═══ MATERIAL SUPPLIED

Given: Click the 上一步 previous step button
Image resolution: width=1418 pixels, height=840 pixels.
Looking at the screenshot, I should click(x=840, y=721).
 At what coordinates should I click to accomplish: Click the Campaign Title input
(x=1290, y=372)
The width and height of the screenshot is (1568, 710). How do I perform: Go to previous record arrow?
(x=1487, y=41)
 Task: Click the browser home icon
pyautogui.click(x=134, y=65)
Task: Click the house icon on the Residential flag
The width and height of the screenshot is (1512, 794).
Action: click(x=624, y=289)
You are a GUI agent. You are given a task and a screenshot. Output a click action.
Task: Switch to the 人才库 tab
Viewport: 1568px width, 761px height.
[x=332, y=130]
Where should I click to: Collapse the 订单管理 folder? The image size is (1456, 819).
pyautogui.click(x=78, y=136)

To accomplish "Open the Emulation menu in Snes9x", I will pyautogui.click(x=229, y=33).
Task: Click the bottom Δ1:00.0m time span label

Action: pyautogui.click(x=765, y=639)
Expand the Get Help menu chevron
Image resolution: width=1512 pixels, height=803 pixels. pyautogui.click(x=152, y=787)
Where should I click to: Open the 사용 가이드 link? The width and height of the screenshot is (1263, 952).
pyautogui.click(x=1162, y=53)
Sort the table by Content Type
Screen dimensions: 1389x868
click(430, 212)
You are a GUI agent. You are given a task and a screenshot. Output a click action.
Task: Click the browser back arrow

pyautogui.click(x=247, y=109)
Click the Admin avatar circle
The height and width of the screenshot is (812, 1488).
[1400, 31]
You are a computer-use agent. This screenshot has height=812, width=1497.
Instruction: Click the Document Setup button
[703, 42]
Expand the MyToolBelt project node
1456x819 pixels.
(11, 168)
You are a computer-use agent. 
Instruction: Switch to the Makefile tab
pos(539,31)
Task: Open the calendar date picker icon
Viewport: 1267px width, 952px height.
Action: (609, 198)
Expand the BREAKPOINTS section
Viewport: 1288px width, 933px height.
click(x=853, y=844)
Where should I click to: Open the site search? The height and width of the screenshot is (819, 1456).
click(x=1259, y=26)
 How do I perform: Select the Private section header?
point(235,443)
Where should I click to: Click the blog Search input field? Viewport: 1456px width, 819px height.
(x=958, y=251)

══════

• [WORK TASK] In the records above, each line with the string "agent" should be copied.

• [SOLUTION TO THIS TASK]
You are a GUI agent. You are given a task and a screenshot. Output a click action.
You are a GUI agent. You are given a task and a screenshot. Output a click action.
You are a computer-use agent. This screenshot has height=812, width=1497.
You are a computer-use agent. 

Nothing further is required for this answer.